Aux termes d'un acte reçu le 10 novembre 1979 par Maître [Z], notaire à [Localité 25] (10), M. [L] [W] et son épouse Mme [K] [C] ont fait donation entre vifs à leurs cinq enfants à titre de partage anticipé, conformément aux dispositions des articles 1075 du code civil, chacun pour un cinquième, de la nue-propriété de plusieurs biens immobiliers situés sur les communes de [Localité 20] (74), [Localité 19] (83), [Localité 25] (10), [Localité 24] (10) et de [Localité 21].

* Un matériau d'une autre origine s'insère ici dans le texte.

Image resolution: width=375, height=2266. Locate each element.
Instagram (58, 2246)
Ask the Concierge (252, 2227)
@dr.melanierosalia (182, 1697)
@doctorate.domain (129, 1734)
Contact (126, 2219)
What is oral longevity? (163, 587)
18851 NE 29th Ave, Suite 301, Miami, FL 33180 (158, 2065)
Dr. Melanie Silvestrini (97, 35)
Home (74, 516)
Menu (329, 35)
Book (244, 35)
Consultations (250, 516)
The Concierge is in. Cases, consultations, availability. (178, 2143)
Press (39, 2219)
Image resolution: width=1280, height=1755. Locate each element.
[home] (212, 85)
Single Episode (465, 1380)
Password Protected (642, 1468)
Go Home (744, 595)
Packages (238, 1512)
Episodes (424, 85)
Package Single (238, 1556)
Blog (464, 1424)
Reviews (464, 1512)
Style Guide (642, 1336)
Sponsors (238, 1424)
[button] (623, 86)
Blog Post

Par suite, ainsi qu'il est mentionné à l'acte de donation, les donataires, avec le concours et sous la médiation des donateurs avaient procédé au partage des biens et droits immobiliers donnés. La consistance de la masse à partager ne permettant pas de former des lots d'égale valeur et afin que les cinq enfants soient attributaires de droits égaux, il avait été mis à la charge :
- de M. [F] [W] le paiement :
* d'une soulte de 38.550 francs au profit de M. [M] [W],
* d'une soulte de 19.800 francs au profit de M. [G] [W],
* d'une soulte de 20.100 francs au profit de Mme [H] [W],
- de M. [O] [W] le paiement d'une soulte de 10.950 francs au profit de Mme [H] [W].
Aux termes d'une contre-lettre du 10 novembre 1979, écrite par M. [L] [W] et signée par les 5 donataires, il est exposé que "les susnommés reconnaissent que les soultes dont il est fait mention dans l'acte de donation partage reçue en date de ce jour par Maître [Z], n'ont fait l'objet d'aucun règlement et qu'il devra en être tenu compte à l'occasion de la liquidation de la succession du survivant de leurs parents.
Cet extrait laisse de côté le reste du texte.